Important: Clarify such terminology problems early to avoid misunderstandings. A shared understanding of professional terms is crucial for the success of the database system.

Do not simply say “customer” or “article” — define precisely what is meant by it! Use unambiguous terms or add clarifying additions (e.g., “End Customer”, “Business Customer”, “Production Article”, “Sales Product”). This may seem cumbersome, but it prevents later misunderstandings and errors in the data model.

Learning Outcomes: What you should be able to do after this chapter

Section titled “Learning Outcomes: What you should be able to do after this chapter”
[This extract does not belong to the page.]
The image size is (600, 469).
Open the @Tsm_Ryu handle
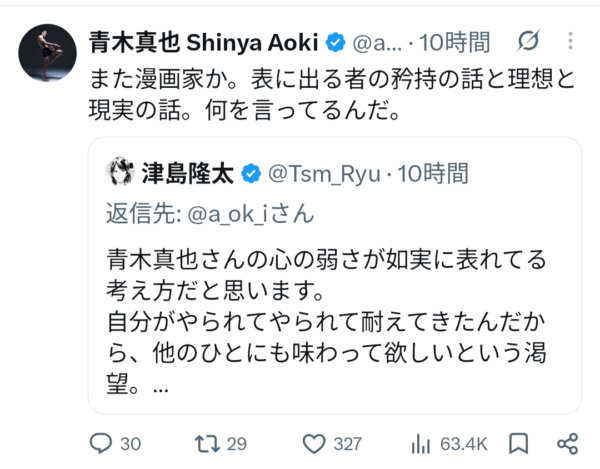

After completing this chapter, students should be able to:

  • Name: name the three levels of the ANSI-SPARC model and the phases of database design.
  • Describe: describe the external, conceptual and internal levels as well as logical and physical data independence.
  • Explain: explain how the three-level model enables data independence.
  • Apply: identify and resolve homonyms and synonyms in a requirements description.
  • Evaluate: assess the importance of a clean separation of levels for maintainability and extensibility.